For a system with metric $M(\theta)$, if the position and momentum pairs along a trajectory of $I$ integrator steps are denoted $\theta_{1:I}$ and $\nu_{1:I}$ respectively, then the integration is terminated when the following condition is first satisfied
$$
\nu_I\tr M^{-1}(\theta_I) \sum_{i=1}^I \nu_i < 0.
$$
This condition is expressed in terms of the position and conjugate momenta of a Hamiltonian trajectory in the *parameter space*. Using the relations $\nu_i = \jacob\phi(\theta)\tr p_i$ and $q_i = \phi(\theta_i)$ and the definition of $M(\theta)$ in the previous section, we can derive an equivalent condition in terms of the positions $q_{1:I}$ and momenta $p_{1:I}$ of a Hamiltonian trajectory on the manifold embedded in the extended space.

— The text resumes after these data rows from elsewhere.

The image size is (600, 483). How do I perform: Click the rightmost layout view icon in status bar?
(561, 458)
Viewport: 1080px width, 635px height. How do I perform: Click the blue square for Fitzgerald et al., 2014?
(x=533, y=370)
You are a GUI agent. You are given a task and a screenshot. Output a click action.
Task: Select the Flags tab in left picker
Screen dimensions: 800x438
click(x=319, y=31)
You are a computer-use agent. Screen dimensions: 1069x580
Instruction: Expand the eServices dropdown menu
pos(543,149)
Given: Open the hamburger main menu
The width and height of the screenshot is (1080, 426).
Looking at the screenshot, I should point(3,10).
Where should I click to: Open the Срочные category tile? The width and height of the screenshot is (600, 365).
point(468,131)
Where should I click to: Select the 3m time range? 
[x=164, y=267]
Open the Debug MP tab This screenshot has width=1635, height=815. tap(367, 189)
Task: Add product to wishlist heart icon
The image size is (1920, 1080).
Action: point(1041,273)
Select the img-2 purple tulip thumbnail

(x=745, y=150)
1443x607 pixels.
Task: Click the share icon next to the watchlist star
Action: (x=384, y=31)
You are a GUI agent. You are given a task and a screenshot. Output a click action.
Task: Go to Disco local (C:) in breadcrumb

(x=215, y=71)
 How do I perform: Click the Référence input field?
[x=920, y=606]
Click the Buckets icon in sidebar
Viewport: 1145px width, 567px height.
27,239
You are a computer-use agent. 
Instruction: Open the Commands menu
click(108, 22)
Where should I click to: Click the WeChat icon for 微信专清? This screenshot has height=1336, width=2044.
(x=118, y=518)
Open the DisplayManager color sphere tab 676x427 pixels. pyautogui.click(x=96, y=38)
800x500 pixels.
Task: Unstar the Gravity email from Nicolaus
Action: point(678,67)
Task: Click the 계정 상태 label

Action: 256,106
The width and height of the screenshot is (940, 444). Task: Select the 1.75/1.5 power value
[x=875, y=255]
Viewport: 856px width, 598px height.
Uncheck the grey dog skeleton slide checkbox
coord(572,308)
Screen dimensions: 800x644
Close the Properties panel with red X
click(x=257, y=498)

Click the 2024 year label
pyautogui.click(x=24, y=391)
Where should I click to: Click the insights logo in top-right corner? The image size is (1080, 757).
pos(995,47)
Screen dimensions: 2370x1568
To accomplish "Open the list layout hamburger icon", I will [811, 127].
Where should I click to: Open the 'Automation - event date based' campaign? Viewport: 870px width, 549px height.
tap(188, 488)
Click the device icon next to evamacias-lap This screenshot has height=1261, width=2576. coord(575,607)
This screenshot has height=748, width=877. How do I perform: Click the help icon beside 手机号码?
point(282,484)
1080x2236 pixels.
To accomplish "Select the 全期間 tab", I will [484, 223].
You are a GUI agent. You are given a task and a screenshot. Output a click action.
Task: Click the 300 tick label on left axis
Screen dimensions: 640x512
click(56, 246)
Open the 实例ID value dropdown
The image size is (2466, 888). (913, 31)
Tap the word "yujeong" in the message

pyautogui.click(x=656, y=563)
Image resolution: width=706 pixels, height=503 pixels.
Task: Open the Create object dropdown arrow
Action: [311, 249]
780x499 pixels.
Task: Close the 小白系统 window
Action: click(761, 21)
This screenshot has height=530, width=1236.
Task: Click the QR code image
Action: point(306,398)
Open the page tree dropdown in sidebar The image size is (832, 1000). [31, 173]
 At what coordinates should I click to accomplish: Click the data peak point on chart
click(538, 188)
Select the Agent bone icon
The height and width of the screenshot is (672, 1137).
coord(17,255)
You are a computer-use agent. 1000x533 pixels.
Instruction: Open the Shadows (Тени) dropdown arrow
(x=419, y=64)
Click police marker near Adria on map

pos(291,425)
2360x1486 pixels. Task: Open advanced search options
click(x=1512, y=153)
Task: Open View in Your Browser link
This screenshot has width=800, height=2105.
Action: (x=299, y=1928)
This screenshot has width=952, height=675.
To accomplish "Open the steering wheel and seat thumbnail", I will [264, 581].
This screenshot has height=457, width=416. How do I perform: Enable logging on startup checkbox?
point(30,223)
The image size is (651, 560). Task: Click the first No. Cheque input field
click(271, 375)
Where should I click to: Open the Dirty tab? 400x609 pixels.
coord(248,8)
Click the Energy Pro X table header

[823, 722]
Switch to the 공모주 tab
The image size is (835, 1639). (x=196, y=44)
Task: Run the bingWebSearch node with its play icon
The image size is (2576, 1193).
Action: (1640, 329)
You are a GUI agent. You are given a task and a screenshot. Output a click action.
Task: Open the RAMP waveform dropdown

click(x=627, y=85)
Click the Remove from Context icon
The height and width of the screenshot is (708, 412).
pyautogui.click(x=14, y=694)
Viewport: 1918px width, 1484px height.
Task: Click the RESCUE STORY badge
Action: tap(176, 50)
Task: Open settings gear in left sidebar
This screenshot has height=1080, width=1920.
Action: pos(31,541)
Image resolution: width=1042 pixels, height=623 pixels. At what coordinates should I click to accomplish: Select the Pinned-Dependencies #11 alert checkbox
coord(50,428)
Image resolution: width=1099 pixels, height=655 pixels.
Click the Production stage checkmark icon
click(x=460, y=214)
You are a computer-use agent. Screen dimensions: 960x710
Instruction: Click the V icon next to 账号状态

We first decompose each $P+N$ dimensional momentum vector $p_i$ as $p_i = [p^\theta_i; p^\eta_i]$ with $p^\theta_i$ a $P$ dimensional subvector and $p^\eta_i$ a $N$ dimensional subvector. Then we have that
$$
\nu_i = \jacob\phi(\theta_i)\tr p_i = \begin{bmatrix}\idmtx_P & -\jacob g(\theta)\tr S^{-1}\end{bmatrix} \begin{bmatrix}p^\theta_i \\ p^\eta_i\end{bmatrix} = p^\theta_i - \jacob g(\theta_i)\tr S^{-1} p^\eta_i.
$$
Further from the constraint that the momenta lie in the cotangent space to the manifold we have that
$$
\jacob c(q_i) p_i = 0 \implies \jacob c(\phi(\theta_i))p_i = \begin{bmatrix} \jacob g(\theta_i) & S \end{bmatrix} \begin{bmatrix}p^\theta_i \\ p^\eta_i\end{bmatrix}=
\jacob g(\theta_i) p^\theta_i + S p^\eta_i = 0.
$$
Rearranging we therefore have that
$$
p^\eta_i = -S^{-1}\jacob g(\theta_i) p^\theta_i,
$$
and so
$$
\nu_i =
p^\theta_i + \jacob g(\theta_i)\tr S^{-1} S^{-1}\jacob g(\theta_i) p^\theta_i =
(\idmtx_P + \jacob g(\theta_i)\tr R^{-1}\jacob g(\theta_i)) p^\theta_i = M(\theta_i) p^\theta_i.
$$
Substituting into the termination criterion we get the condition
$$
p^\theta_I \sum_{i=1}^I M(\theta_i) p^\theta_i < 0.
$$
## References
1. Leimkuhler, B. and Reich, S., 2004. Simulating Hamiltonian dynamics (Vol. 14). *Cambridge University Press*.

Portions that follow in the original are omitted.